▶ Problem to work on: Could you retype the lines below, starting at the line holding "How do I perform: Select" and stopping at the line holding "Task: Click the DR donut chart in right panel", inclusive? Copy them exactly and drop the images.

▶ Available records:
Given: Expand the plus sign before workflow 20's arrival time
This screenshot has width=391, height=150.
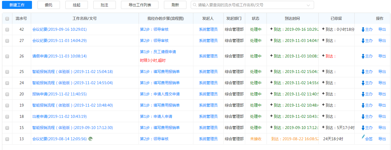Looking at the screenshot, I should [271, 94].
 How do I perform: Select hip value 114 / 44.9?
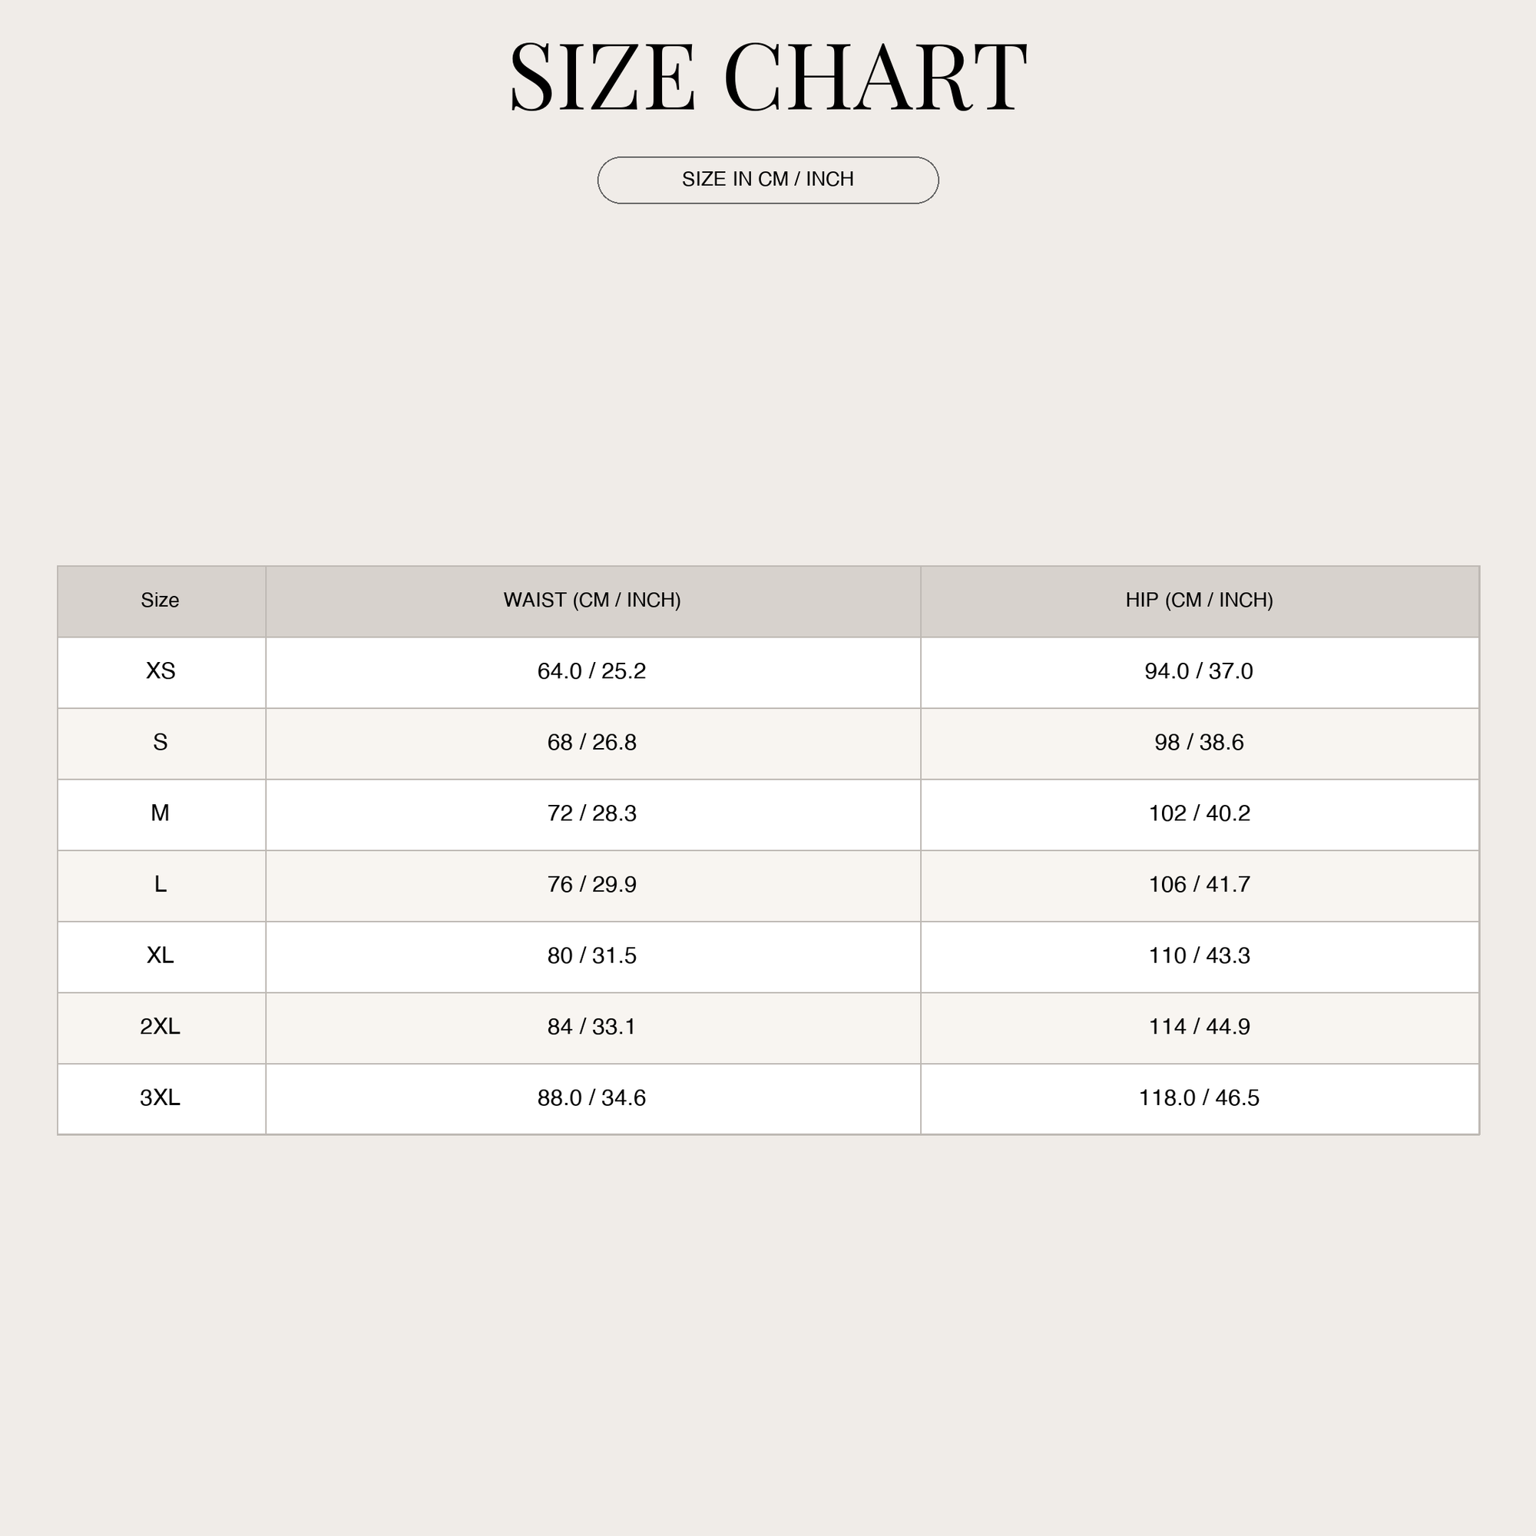[1199, 1026]
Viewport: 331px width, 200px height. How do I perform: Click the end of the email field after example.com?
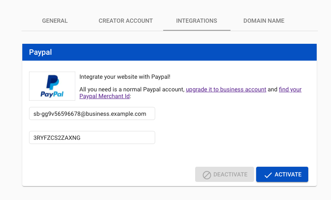tap(150, 114)
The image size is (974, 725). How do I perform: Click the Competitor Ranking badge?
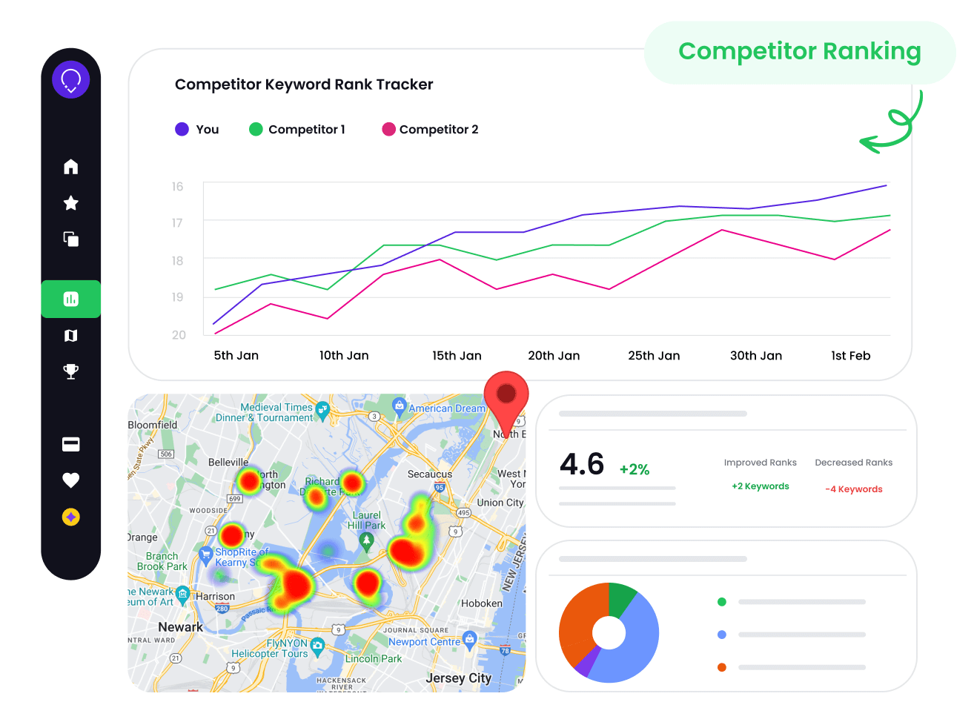[799, 51]
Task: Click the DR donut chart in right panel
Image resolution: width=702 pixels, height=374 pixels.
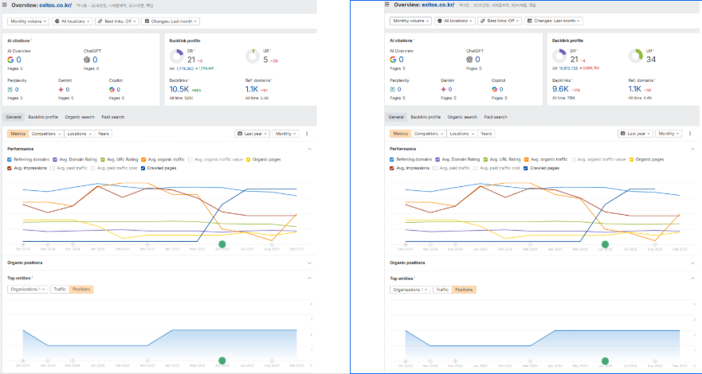Action: tap(559, 57)
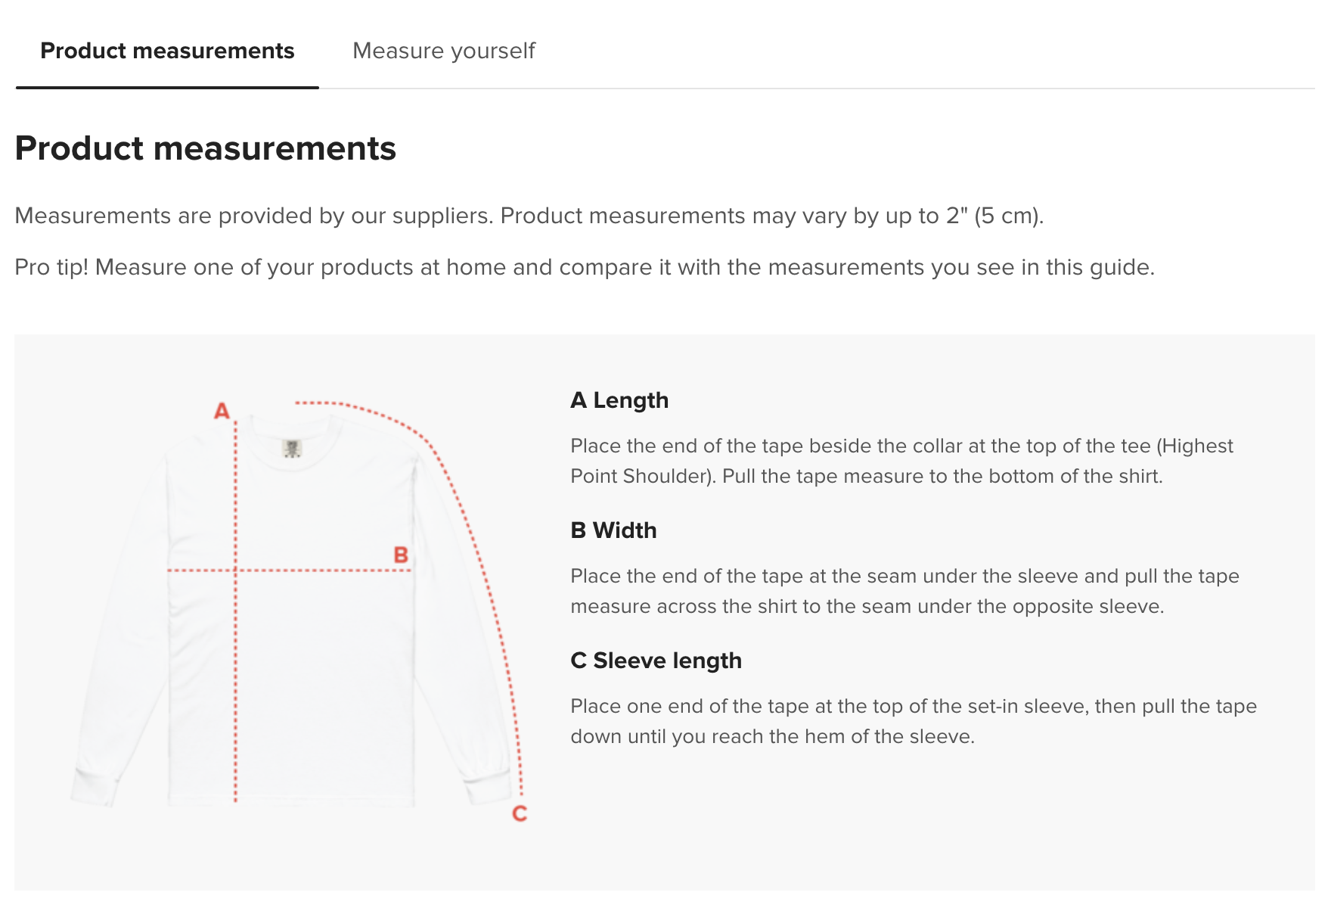The width and height of the screenshot is (1331, 911).
Task: Click the Product measurements heading
Action: pyautogui.click(x=206, y=148)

▶ Your solution:
 How do I perform: Select hip value 114 / 44.9?
[1199, 1026]
Viewport: 331px width, 200px height. How do I perform: Click the end of the email field after example.com?
tap(150, 114)
The image size is (974, 725). How do I perform: Click the Competitor Ranking badge?
[799, 51]
Task: Click the DR donut chart in right panel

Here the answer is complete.